Partitions are database objects and can be managed independently. You can, for example load data, and create index cannot be done at a partition level.. Yet partitions are transparent to the end user, who can select, insert, and delete data using the same commands whether the table is partitioned or not.
Adaptive Server 15.0 supports horizontal partitioning, in which a selection of table rows can be distributed among partitions on different disk devices. Individual table or index rows are assigned to a partition according to a semantic or to a round-robin partitioning strategy.
Semantic partitioning strategies use the data values in specified, key columns in each row to determine the partition assignment of that row.
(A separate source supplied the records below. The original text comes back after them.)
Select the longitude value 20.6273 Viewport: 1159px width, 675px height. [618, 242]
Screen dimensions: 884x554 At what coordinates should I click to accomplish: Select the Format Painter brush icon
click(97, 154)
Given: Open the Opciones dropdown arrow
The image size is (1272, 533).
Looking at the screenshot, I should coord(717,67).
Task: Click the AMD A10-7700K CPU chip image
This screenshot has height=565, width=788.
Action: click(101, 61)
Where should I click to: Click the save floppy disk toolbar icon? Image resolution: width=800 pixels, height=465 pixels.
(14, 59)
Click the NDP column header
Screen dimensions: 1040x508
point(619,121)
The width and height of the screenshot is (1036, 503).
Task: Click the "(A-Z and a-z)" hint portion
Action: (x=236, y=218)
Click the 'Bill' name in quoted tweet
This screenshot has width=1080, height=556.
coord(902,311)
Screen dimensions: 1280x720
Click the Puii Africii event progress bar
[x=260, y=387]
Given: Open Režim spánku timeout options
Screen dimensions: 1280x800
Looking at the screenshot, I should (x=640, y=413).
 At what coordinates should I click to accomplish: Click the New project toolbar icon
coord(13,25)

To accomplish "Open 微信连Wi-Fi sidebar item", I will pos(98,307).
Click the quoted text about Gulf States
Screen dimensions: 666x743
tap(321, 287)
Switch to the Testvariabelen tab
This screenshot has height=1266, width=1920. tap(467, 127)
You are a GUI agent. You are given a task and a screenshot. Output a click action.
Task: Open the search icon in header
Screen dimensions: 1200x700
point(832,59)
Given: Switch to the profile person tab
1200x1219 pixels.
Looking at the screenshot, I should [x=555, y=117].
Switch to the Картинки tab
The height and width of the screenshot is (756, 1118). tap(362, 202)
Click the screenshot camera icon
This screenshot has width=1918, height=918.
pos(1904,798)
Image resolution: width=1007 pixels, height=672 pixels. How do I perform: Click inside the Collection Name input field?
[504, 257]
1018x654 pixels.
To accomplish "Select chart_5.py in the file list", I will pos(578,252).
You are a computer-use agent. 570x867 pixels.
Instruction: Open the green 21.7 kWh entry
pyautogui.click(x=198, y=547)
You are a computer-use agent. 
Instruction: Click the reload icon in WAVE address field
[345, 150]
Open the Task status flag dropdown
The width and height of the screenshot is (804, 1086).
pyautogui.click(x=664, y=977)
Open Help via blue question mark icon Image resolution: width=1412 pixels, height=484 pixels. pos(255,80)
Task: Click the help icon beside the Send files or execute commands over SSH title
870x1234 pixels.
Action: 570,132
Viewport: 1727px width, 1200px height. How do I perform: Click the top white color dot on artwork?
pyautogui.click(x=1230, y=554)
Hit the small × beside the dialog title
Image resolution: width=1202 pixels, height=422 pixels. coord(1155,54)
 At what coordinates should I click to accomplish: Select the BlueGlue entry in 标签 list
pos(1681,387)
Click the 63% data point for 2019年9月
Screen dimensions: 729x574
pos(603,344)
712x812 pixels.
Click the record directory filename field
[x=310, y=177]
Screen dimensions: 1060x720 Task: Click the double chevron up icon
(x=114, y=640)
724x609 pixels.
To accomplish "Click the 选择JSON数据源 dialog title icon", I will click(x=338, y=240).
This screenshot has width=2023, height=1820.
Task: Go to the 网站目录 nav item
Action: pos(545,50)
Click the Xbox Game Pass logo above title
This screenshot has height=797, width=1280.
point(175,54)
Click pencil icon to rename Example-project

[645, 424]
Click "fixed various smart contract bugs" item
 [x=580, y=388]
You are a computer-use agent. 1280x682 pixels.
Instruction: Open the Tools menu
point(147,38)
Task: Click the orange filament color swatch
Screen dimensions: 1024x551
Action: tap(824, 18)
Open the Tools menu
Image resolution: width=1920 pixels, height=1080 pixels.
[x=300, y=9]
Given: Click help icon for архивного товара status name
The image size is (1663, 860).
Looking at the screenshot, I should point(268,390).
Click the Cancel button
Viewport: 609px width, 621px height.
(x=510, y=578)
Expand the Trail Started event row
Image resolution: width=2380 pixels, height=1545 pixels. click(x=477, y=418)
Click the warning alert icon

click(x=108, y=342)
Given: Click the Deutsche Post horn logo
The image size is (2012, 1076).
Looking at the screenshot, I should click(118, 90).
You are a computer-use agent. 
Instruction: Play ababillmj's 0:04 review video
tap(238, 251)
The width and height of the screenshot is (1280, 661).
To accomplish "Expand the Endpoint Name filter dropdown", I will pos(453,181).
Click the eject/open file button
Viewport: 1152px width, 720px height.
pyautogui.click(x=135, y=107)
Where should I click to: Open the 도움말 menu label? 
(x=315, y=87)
The round-robin partitioning strategy assigns rows randomly without reference to data values.
Hash partitioning (semantic) – a system-supplied hash function determines the partition assignment for each row.
List partitioning (semantic) – values in key columns are compared with sets of user-supplied values specific to each partition. Exact matches determine the partition assignment.
Range partitioning (semantic) – values in key columns are compared with a user-supplied set of upper and lower bounds associated with each partition. Key column values falling within the stated bounds determine the partition assignment.
Round-robin partitioning – rows are assigned randomly to partitions in a round-robin manner so that each partition contains a more or less equal number of rows. This is the default strategy.
Create partitions when you create a table or index using the create table and create index commands.
Alter a table’s partitioning strategy using the alter table command.
Add a partition to an existing table with add partition.
You can use partitioning to expedite the loading of large amounts of table data—even when the table eventually will be used as an unpartitioned table.